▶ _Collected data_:
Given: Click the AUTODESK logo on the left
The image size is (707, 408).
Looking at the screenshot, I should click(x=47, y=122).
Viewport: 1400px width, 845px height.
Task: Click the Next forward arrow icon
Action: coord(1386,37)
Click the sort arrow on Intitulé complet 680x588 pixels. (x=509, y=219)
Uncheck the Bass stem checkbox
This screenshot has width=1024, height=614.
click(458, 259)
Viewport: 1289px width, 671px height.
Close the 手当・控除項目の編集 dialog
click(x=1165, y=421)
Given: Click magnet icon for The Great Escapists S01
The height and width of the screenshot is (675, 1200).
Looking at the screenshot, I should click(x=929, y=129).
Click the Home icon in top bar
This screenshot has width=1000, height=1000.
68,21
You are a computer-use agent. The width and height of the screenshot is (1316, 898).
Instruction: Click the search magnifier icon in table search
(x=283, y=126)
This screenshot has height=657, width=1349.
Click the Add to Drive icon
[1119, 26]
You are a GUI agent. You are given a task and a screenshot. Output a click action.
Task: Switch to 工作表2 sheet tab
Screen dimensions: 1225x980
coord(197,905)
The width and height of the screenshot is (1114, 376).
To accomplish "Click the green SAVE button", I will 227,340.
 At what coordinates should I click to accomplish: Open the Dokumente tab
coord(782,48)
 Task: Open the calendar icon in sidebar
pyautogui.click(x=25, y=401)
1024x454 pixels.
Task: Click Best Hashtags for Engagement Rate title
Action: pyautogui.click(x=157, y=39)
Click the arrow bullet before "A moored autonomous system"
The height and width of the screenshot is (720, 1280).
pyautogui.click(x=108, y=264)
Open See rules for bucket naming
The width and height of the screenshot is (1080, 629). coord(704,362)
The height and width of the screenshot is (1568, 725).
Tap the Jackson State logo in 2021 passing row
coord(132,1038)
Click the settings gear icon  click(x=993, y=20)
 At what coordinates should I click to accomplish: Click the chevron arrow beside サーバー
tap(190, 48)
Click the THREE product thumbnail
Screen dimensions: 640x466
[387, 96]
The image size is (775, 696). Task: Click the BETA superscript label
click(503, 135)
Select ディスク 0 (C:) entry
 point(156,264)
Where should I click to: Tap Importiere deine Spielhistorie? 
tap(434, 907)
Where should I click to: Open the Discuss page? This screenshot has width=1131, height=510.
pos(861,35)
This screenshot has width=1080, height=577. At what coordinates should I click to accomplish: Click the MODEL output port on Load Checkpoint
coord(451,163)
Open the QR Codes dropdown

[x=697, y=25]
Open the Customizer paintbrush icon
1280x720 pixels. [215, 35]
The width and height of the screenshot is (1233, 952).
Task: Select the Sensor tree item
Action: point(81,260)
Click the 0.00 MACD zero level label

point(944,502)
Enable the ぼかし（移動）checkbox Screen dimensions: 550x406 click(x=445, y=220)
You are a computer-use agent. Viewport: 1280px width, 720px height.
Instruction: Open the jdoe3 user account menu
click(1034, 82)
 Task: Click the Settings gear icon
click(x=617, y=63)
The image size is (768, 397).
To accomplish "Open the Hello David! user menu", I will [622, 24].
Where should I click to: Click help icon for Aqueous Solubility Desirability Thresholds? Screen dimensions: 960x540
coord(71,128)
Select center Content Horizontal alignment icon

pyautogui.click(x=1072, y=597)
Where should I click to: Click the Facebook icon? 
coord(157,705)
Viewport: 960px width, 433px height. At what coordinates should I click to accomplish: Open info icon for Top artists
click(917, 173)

▶ _Task instructions_: Among the records, find the lines that contain "computer" and copy each of them.

▶ _Your response_:
You are a computer-use agent. The width and height of the screenshot is (1316, 898).
You are a computer-use agent. Viewport: 1280px width, 720px height.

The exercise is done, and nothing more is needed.